### Page text

****************

(12-14-2019, 12:16 PM)gtrgeo Wrote: Looking around some more I found this bit from Magnate. It has the straight lines I am looking for. https://www.magnate.net/ProductDetails.a...tCode=4901
I believe I can cut the chamfers on top at the table saw as well as plow the groove with a dado. The sides would be cut at the router table with the bit. It should turn out something like this. As far as I can tell this appears to meet code in height, width and grip requirements. I may do the rails at the landings in a wider version of this same profile.
Here is what the NYS Code (which are the same as the National Code AFAIK) related to stairs says about Type 2 handrails:
TYPE II.
Handrails with a perimeter greater than 6-1/4 inches (160 mm)
shall provide a graspable finger recess area on both sides of the
profile. PHOTO 28. The finger recess shall begin within a
distance of 3/4 inch (19 mm) measured vertically from the
tallest portion of the profile and achieve a depth of at least 5/16
inch (8 m) within 7/8 inch (22 mm) below the widest portion
of the profile. PHOTO 29. This required depth shall continue
for at least 3/8 inch (10 mm) to a level that is not less than 1-
3/4 inches (45 mm) below the tallest portion of the profile.
PHOTO 30. The minimum width of the handrail above the
recess shall be 1-1/4 inches (32 mm) to a maximum of 2-3/4
inches (70 mm). PHOTO 31. Edges shall have a minimum
radius of 0.01 inch (0.25 mm). PHOTO 31.

****************

### Parts of the exercise
- a) In the handrail forum post, what is the minimum edge radius that the code requires?
- b) Can you carry on the handrail forum post from the point where it stops?

(Collected data entries)
****************

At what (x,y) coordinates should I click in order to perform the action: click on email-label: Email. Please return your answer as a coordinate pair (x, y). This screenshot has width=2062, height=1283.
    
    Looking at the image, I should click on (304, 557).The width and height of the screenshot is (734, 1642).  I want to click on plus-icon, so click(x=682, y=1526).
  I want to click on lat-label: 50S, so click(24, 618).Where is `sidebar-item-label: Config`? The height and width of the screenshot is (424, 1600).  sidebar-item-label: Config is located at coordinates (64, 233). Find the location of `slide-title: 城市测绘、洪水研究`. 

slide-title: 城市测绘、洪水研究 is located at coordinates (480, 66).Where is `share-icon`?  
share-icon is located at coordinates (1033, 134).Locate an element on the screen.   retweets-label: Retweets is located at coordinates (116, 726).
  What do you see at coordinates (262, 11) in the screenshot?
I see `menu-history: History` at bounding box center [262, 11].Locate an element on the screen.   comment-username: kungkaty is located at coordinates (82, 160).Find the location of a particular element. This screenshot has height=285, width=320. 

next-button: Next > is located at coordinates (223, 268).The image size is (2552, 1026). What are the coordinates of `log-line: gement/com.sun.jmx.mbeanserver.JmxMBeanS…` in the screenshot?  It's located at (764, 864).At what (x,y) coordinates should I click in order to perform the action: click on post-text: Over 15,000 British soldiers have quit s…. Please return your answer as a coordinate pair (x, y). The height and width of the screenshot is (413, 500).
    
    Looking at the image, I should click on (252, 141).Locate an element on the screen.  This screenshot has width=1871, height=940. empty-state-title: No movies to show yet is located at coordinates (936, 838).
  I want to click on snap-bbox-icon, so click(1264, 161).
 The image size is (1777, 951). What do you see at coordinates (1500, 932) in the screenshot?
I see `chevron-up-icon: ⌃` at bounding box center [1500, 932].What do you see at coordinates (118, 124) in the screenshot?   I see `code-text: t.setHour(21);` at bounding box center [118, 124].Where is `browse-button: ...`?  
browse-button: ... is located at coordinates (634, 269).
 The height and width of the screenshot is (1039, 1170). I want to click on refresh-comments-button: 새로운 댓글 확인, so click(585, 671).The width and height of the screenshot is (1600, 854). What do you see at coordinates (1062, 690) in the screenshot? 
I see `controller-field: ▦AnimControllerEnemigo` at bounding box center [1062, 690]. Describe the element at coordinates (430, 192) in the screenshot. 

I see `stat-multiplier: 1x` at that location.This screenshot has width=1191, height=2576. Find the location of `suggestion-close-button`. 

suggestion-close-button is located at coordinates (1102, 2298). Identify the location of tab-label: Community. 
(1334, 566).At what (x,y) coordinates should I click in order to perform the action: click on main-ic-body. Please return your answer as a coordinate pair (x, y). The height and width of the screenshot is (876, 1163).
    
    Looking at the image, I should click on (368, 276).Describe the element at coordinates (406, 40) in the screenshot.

****************

### Results in order
- a) 0.01 inch (0.25 mm).

- b)
I think you will find your latest design fails to meet those requirements. But you could easily modify it so that it will meet code by increasing the length of the recess in the sidewalls. Here's another handrail I made for a different job:
The top profile was cut with a Grizzly Giant Thumbnail router bit, IIRC and I can check:
I didn't have a variable speed router at the time so I used a Variac. The router was supported by another piece of rail stock to keep it from tipping.
Then I made the angled cuts with a rip blade on the TS. Finally, I plowed out the waste between the angled cuts with a straight knife on my molding head, which gives a cleaner finish than my dado blade. You sneak up on the final depth until the edges of the knife just intersects the corner of the saw cut.
You have options, but you still have to pay attention to the code restrictions. If you need a dado in the bottom, as I did for some of the rails, you just plow that on the TS with a dado blade.